Varejo S.A. – Como avalia os três primeiros meses de novo governo? De maneira geral, as medidas econômicas são boas para o nosso setor?
MB – Tivemos uma transição de governo complicada e entendemos que seria preciso um tempo maior para a nova equipe avaliar o quadro econômico. O fato da equipe de Fernando Haddad ter antecipado a apresentação da nova regra fiscal foi vista como positiva pelo setor. Ademais, ainda acompanhamos com bastante interesse, principalmente, a questão das reformas tributária e trabalhista e do Desenrola – programa de negociação para os envidados –, para que o setor possa ajudar a compor soluções relevantes.
Varejo S.A. – Que medidas econômicas o setor de Comércio e Serviços, maior empregador do Brasil, precisa que o Governo tome para continuar crescendo?
MB – Há muito tempo o Copom comenta da importância das reformas estruturantes para a saúde econômica do país, e essa é uma pauta que está sempre na agenda da CNDL. Itens como a reforma tributária, por exemplo, afetam não só o setor de Comercio e Serviços, mas também a economia como um todo. A quantidade de impostos e a complexidade na apuração afeta diretamente a produtividade do país, porque são muitas pessoas trabalhando para atender demandas que não geram valor nos produtos ou serviços, e isso se reflete no PIB do país.
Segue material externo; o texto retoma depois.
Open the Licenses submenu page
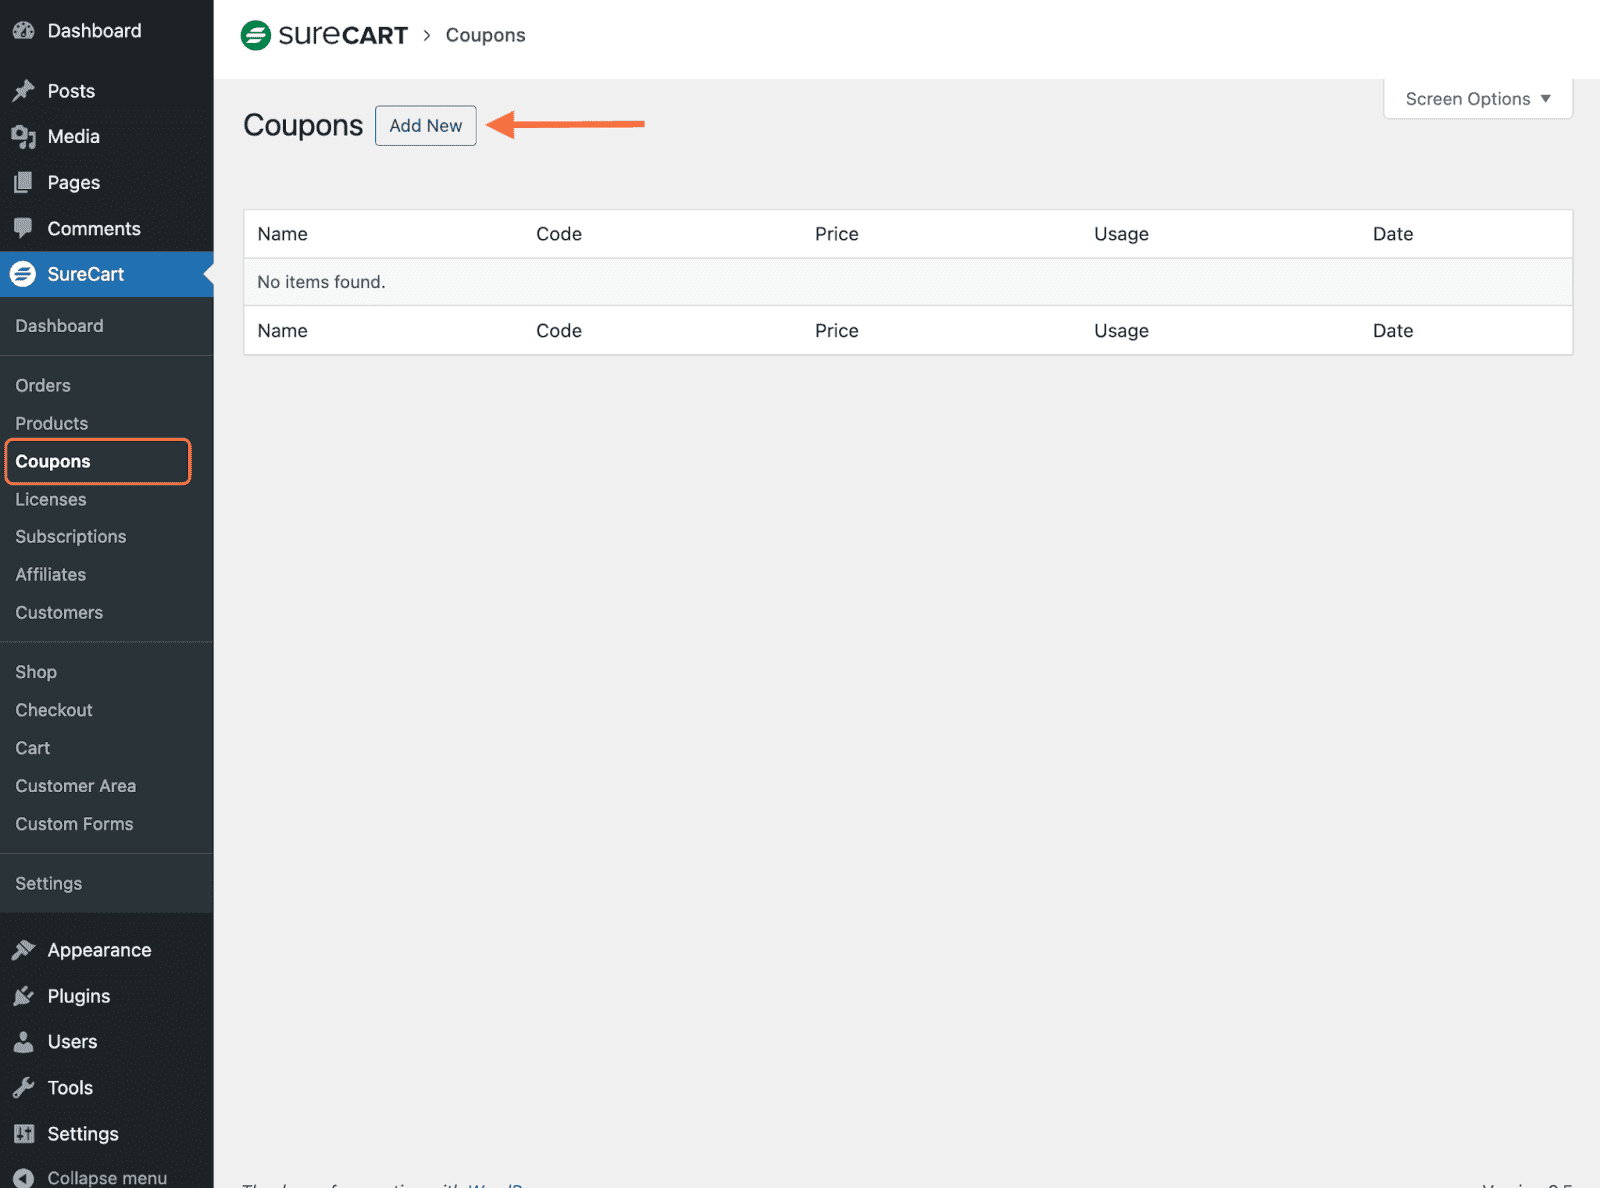This screenshot has width=1600, height=1188. coord(51,499)
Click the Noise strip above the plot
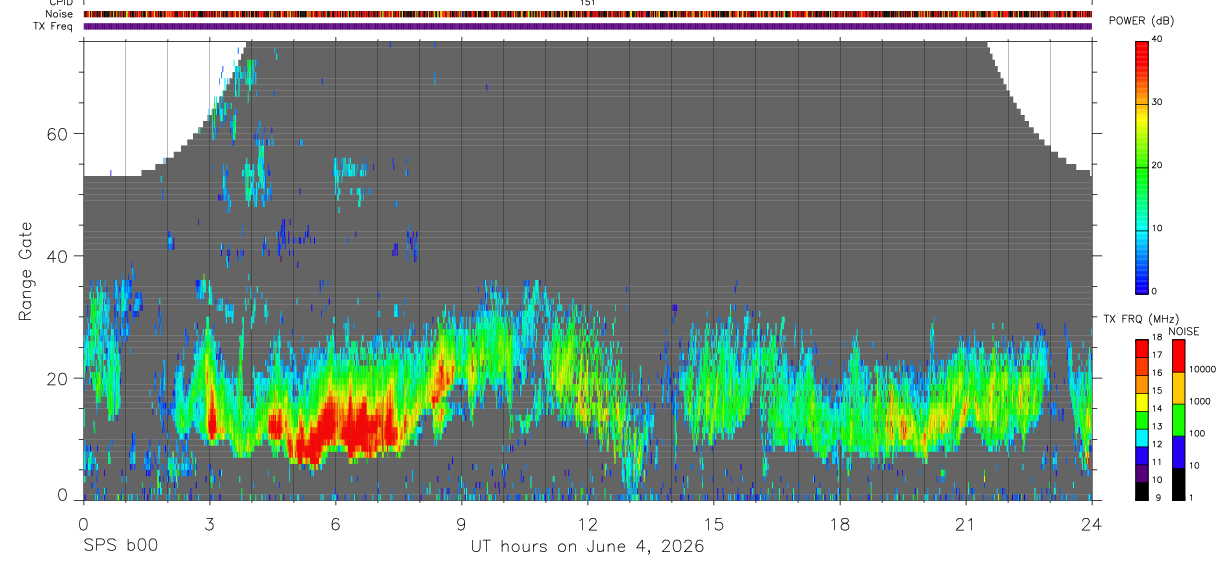 click(587, 15)
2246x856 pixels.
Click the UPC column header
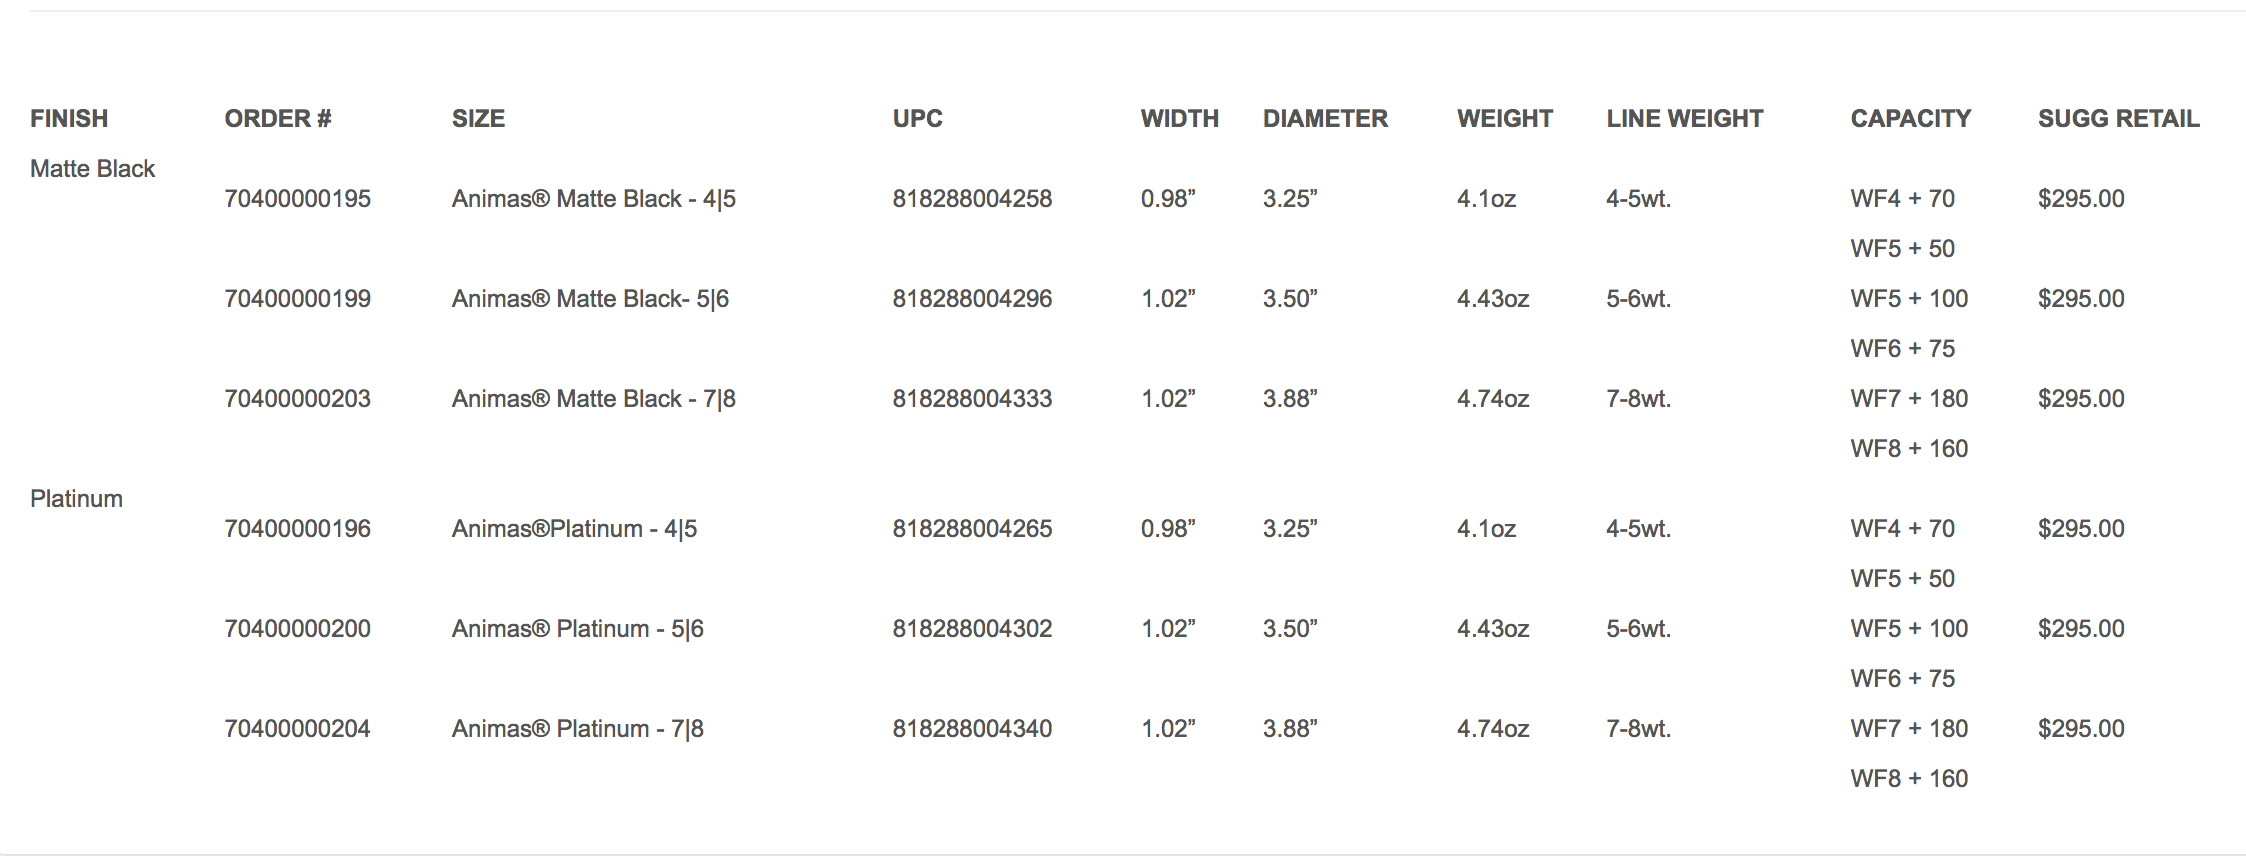[x=917, y=119]
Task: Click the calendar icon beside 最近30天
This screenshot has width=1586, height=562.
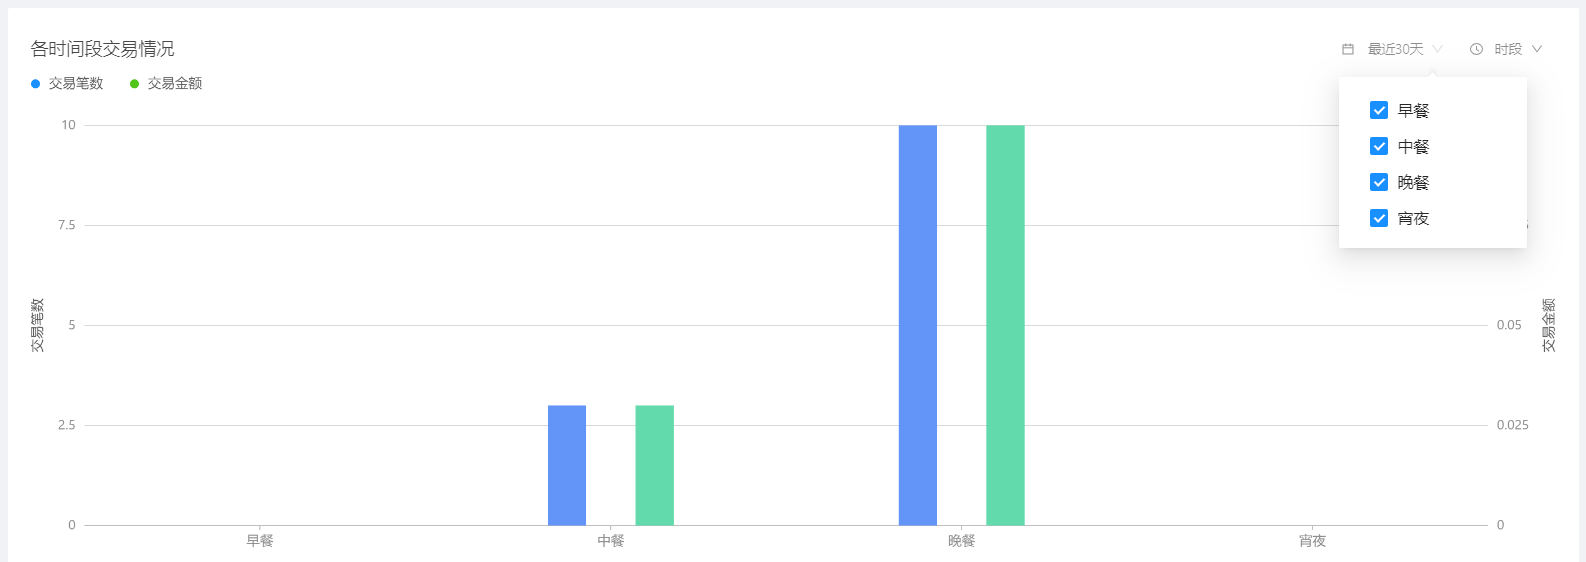Action: [1348, 49]
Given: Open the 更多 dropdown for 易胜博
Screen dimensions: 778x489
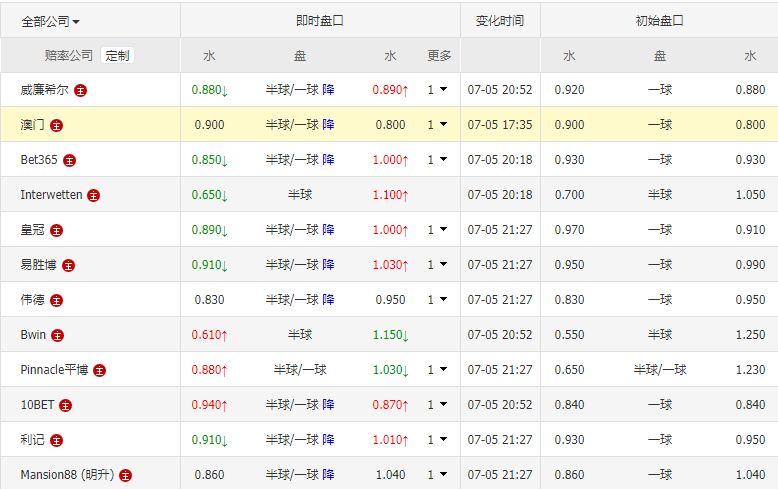Looking at the screenshot, I should [438, 265].
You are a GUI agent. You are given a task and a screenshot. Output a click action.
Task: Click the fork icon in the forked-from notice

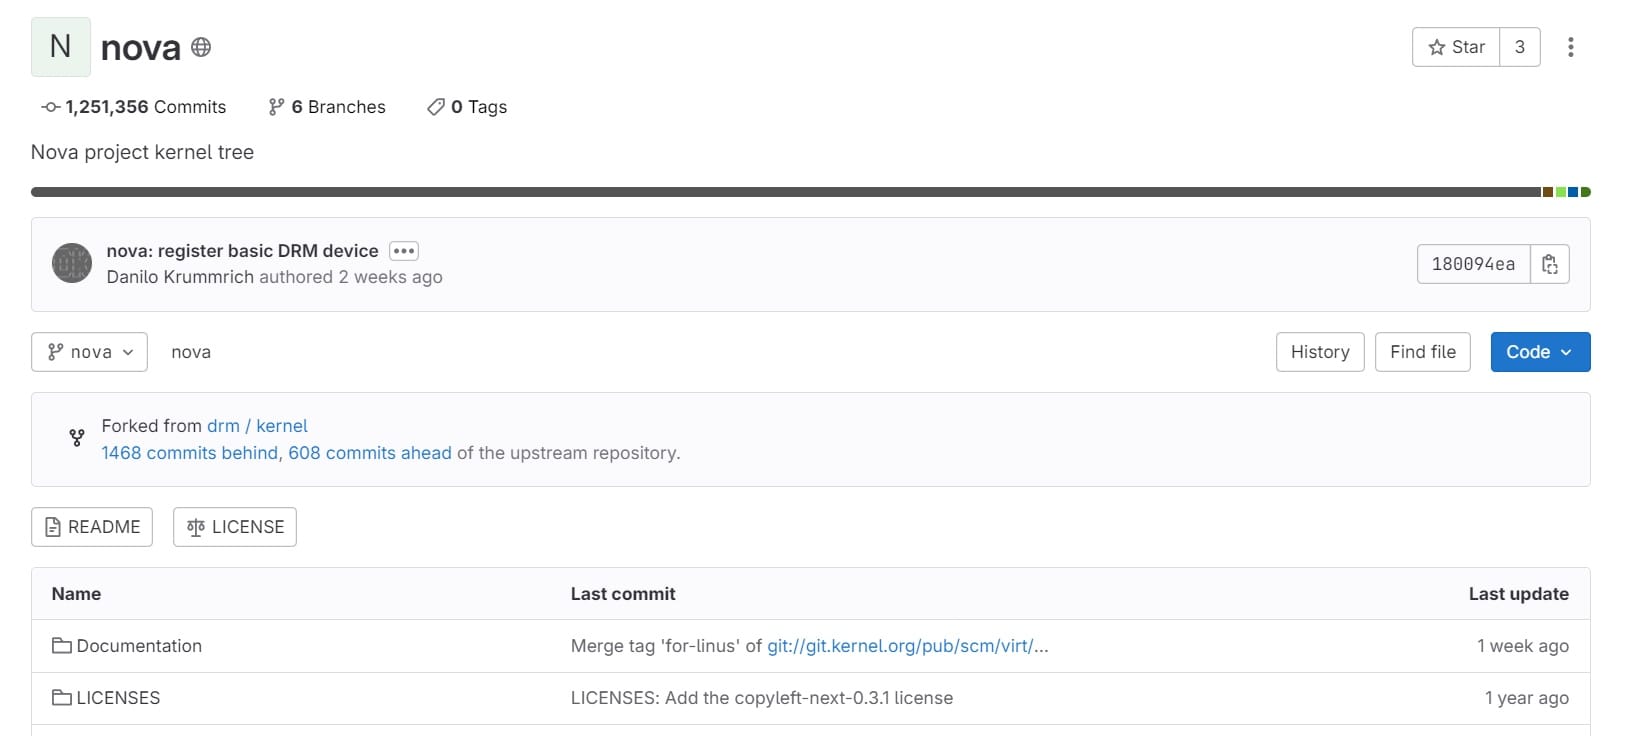pyautogui.click(x=77, y=438)
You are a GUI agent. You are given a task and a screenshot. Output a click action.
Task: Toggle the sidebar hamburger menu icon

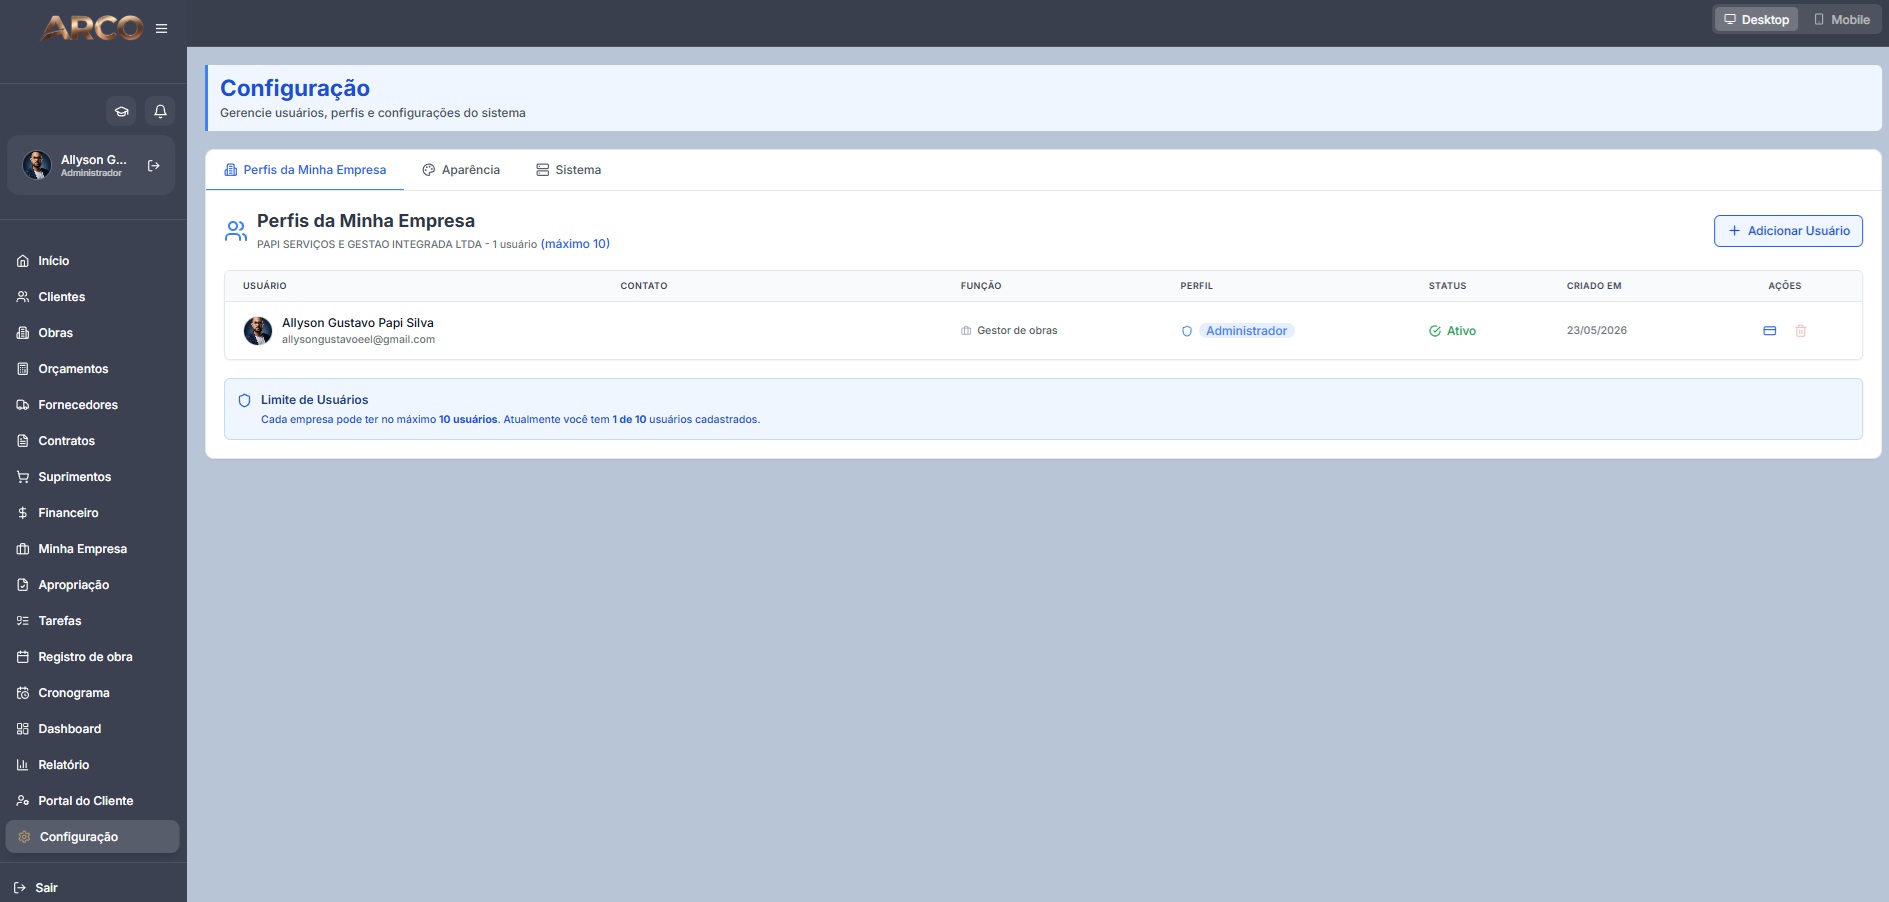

Outro ponto é a questão da responsabilidade fiscal: manter os gastos do governo em ordem com uma boa relação dívida/PIB e trabalhar para credibilidade do novo arcabouço fiscal, elevaria a confiança do mercado e seria um item a menos para pressionar a taxa de juros. A harmonia entre as políticas monetária e fiscal acaba por diminuir a incerteza, facilita a diminuição da inflação e incentiva o pleno emprego ao longo do tempo.
Além disso, facilitar o ambiente de negócios, tornando mais fácil a vida do micro e pequeno empreendedor com desburocratização, linhas de crédito que realmente alcancem esses negócios, trabalhando na educação das pessoas que vão ao mercado de trabalho e melhorando sua empregabilidade, sem falar na urgência de políticas de incentivo ao empreendedorismo, com formação dos empreendedores e linhas de credito especificas para novos negócios.